Phillip A. Sharp, 1993
Copyright Brooks Kraft/Sygma
in full PHILLIP ALLEN SHARP (b. June 6, 1944, Falmouth, Ky., U.S.), American molecular biologist, awarded the 1993 Nobel Prize for Physiology or Medicine, along with Richard J. Roberts, for his independent discovery that individual genes are often interrupted by long sections of DNA that do not encode protein structure.

Sharp received a doctorate in chemistry from the University of Illinois at Urbana-Champaign in 1969. In that year he began working at the California Institute of Technology, moving to the Cold Spring Harbor Laboratory in New York in 1971. In 1974 he went to the Massachusetts Institute of Technology, where he did his prize-winning research. In 1977 Sharp helped found Biogen Ltd., a biotechnology company.
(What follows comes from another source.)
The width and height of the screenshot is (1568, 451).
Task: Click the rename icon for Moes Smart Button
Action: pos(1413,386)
In 1977 Sharp and his team discovered that the messenger RNA (mRNA) of an adenovirus corresponded to four separate, discontinuous segments of DNA. They found that the segments of DNA that coded for proteins, now called exons, were separated by long stretches of DNA, now called introns, that did not contain genetic information. At the same time, a team working independently under Roberts came up with the same finding. Previously biologists had believed that genes were continuous stretches of DNA that served as direct templates for mRNA in the assembly of proteins; this model was based on studies of prokaryotic organisms such as bacteria. Following the discovery of Sharp and Roberts, it was demonstrated that the discontinuous gene structure is the most common one found in eukaryotes, among which are all higher organisms, including human beings.
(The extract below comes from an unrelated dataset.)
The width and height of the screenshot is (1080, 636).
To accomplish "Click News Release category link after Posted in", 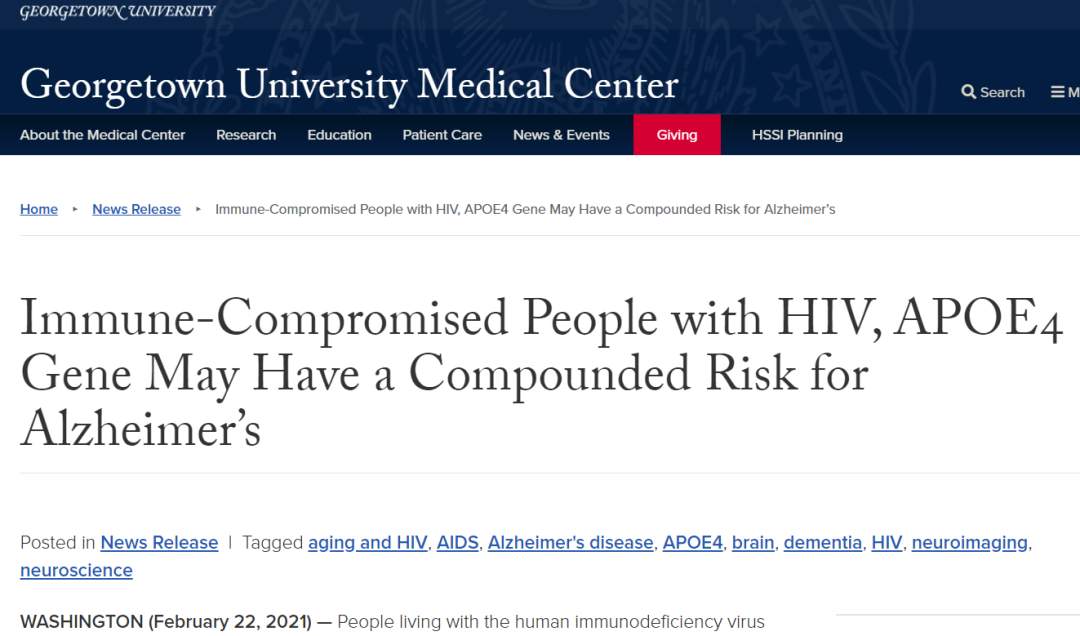I will pos(159,542).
Subsequent studies, many of them carried out in Sharp's laboratory, showed that DNA transcription initially produces a precursor RNA molecule containing copies of the introns; the final mRNA molecule is produced by the removal of the introns and the splicing together of the exons. A significant proportion of genetic diseases result from mutations that arise during splicing. Biologists also believe that the discontinuous structure of genes may be an evolutionary mechanism, permitting the "reshuffling" of exons and thus the synthesis of new proteins.